The advances in per use pricing models based on the serverless deployment mechanisms being provided by the cloud providers (AWS Lambda, Azure Functions, etc.) are certainly helping SaaS vendors to reduce their fixed infrastructure costs and pass on the benefits to the customers; but the complexities involved in tracking per subscriber use of shared resources even at the function level are formidable enough to tackle without some further tweaks to the serverless deployment options for microservices. These complexities further increase significantly when you consider deployments wherein multiple microservices are deployed in to shared containers managed through platforms such as Kubernetes or APaaS offerings such as Pivotal Cloud Foundry.
To address these complexities we introduce this concept of “Transactional Infrastructure”. It allows for the well understood best practices in designing multi-tenancy systems to be incorporated in to the architecture of cloud native applications based on microservices. We shall illustrate this concept in the context of a hypothetical BIaaS product offering hosted in AWS.
The figure above illustrates the typical components that would be involved in a BIaaS product offering. For the sake of this article we will ignore accessibility challenges with the source data systems by assuming that a simple VPN tunnel is sufficient to gain pull access to the source data stores. A push based mechanism would need a software appliance to be deployed behind the corporate firewall and as such the computing resources required for the same would be the sole responsibility of the customer.
For the purpose of this article, we define a transaction as a distinct outcome that would deliver tangible value to a business user who would subscribe to this service. Consequently, we shall ignore exploratory work associated with the initial configuration work required to onboard a new customer on to the service which would be charged to the customer as a one-time on boarding fee. We can also possibly ignore subsequent configuration changes and also ad-hoc queries performed by the customer although the later could still be brought within the ambit of a transaction. Thus, a transaction would be a repeatable process that would be executed either at scheduled times or on-demand by any authorised user of the subscribing organisation or an individual.
A typical implementation of such a system using microservices deployed as Lambda functions on AWS might be as depicted in the figure below.

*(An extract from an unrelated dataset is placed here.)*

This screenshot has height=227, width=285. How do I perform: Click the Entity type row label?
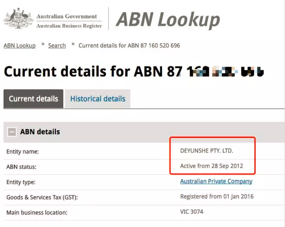[20, 182]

The use of the AWS Simple Workflow Service (SWF) is used to indicate an imperative style of programming implemented to support asynchronous loosely coupled execution. AWS RedShift is proposed as the OLAP data store although other offerings from AWS such as DynamoDB or Relational Data Store (RDS) can also be considered. The AWS Secured Simple Storage Service (Secure S3) is proposed to address security concerns associated with a multi-tenancy BLOB store. It is conceivable that instead of S3 the extracted data could directly be uploaded to a staging area in RedShift for further processing. The auxiliary AWS services such as IAM, Cognito, CloudWatch, SNS, and SES are proposed to address other common multi-tenancy concerns and notification requirements.
While this architecture does support asynchronous loosely coupled execution, the imperative style of implementing business logic favours direct synchronous calls amongst the various microservices with the workflow engine providing the overall orchestration function.

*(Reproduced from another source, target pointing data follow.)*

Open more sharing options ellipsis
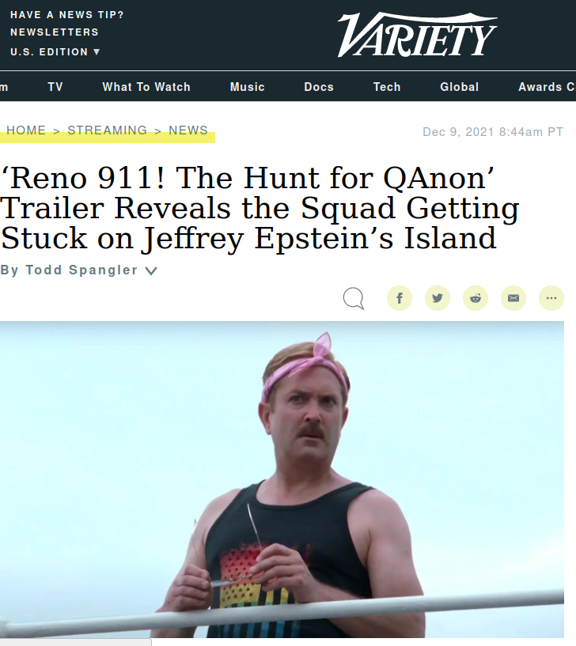Screen dimensions: 576x646 [551, 298]
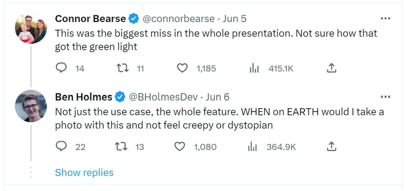Viewport: 406px width, 191px height.
Task: Reply to Ben Holmes's tweet
Action: point(61,147)
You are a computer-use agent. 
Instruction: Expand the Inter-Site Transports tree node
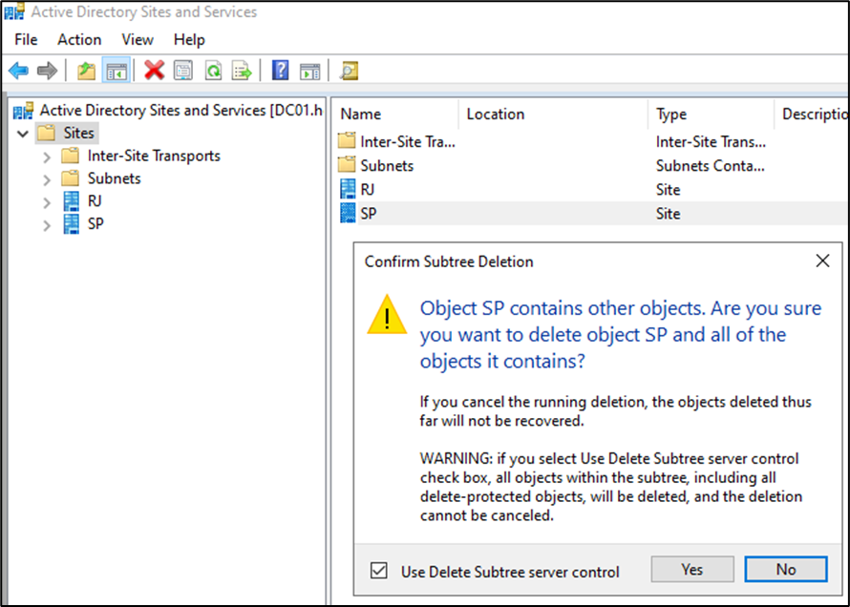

Alternatively, a truly asynchronous execution model can be implemented by adopting an event driven streams based architecture by replacing the SWF service with a queue management service such as AWS Simple Queueing Service (SQS) or Kafka (https://kafka.apache.org/). This is illustrated in the figure below.

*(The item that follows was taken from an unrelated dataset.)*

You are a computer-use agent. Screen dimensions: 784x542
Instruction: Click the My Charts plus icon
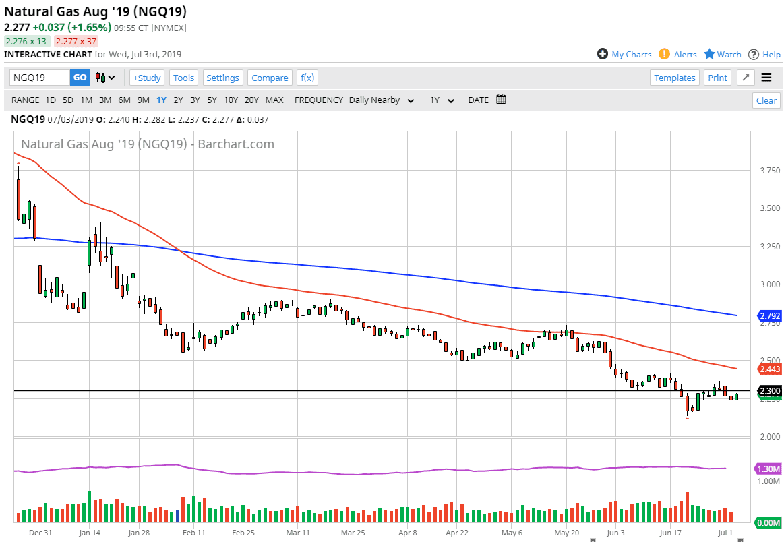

A detailed discussion around the use of event driven architecture and reactive programming techniques is beyond the scope of this article and interested parties are requested to read other articles on the topic, some of which are listed below:
https://www.infoq.com/news/2017/11/event-sourcing-microservices
https://www.infoq.com/news/2015/06/ddd-events-microservices
https://www.infoq.com/presentations/cloud-native-kafka-netflix
https://www.infoq.com/presentations/reactive-ddd-distributed-systems
As would be apparent from these articles, the event driven implementation architecture and reactive programming techniques are the solution of choice to optimise resource utilisation and as we shall further see are more suitable for incorporating instrumentation to enable tracking of per transaction resource usage. Hence, in the rest of this article we shall focus on the event driven architecture although most of the techniques would apply equally to the former.
A trivial approach to accommodating multi-tenancy in a microservices based architecture would be to create a complete deployment stack image and simply deploy the same across different AWS accounts each dedicated to a single subscribing user and/or organisation. The AWS CloudFormation, OpsWorks and CodeDeploy services can be leveraged appropriately to support this deployment strategy across computing resources available as EC2 instances, Elastic Container Service (ECS), and Lambda functions combined with various storage and other services. The resource consumption can then be easily tracked at a per subscriber level and can be billed at cost plus managed services overheads. However, this will require certain fixed capacity to be reserved for each subscriber which cannot be leveraged for other subscribers. Thus this strategy is not sufficient to serve as a market differentiator for a SaaS vendor.
On the other hand, if all the components are deployed within a single AWS account all resources can be optimally leveraged across all available load at any given time and thus will help the SaaS vendor to minimise their infrastructure costs. However, no suitable instrumentation services are available at the moment to help the vendor track resource utilisation even at a per subscriber level let alone at a per transaction level. Services such as AWS CloudWatch provide instrumentation at a very coarse level and other fine grained monitoring services such as AWS X-Ray or Zipkin (https://zipkin.io/) are primarily distributed tracing and performance monitoring mechanisms that are not equipped to handle transaction context and/or resource utilisation.
The challenges outlined above can be addressed by incorporating the transaction context as a first degree concern within the microservices architecture and by extending the deployment automation mechanisms by incorporating them in to add on SaaS vendor specific deployment services using low level Infrastructure-as-Code APIs exposed by all the cloud services providers. These vendor specific deployment services will automatically inject the subscriber and transaction context in to the deployment metadata so that every invocation of the business services will be able to capture this context within the event data as well as trace logs. A “transaction analysis” service can then be implemented to scan and analyse the events being generated and processed by the business services to determine the resource utilisation and thus the costs associated with each subscriber account and/or the specific transactions of interest. The resulting data can then be passed along to accounting systems to assist with customer invoicing and reconciliation taking in to account specific SLAs and usage tier discounts that the customer may have signed up for. The figure below illustrates the resulting “transactional infrastructure” architecture.
As a part of the customer on boarding process the appropriate Deployment functions are invoked for creating subscriber specific Secure S3 buckets and other appropriate “Subscription” context incorporating user identities federated using AWS Cognito. When a transaction is initiated by a specific user this subscription context is utilised appropriately, e.g. for an extract transaction the subscription context will be utilised to choose the appropriate S3 bucket in to which the data is to be staged. Subsequently, all events generated will be enriched by the Event Enrichment functions to embed the subscription context. The processing of these enriched events will in turn embed the subscription context in to the trace logs captured in X-Ray. The Event Analysis functions will then finally scan all the events on a continual or periodic basis and use the embedded subscription context to extract corresponding trace logs from X-Ray so as to generate usage data aggregated to one minute time scale for compute resources and one GB scale for storage resources. Finally, this resource usage data can be exported to accounting systems for invoicing purposes.
Thus, the proposed “Transactional Infrastructure” paradigm can help SaaS vendors and even enterprises get detailed insights in to their resource utilisation costs and appropriate the same for gaining competitive advantages and/or internal efficiencies thereby generating contributions to the top and the bottom lines.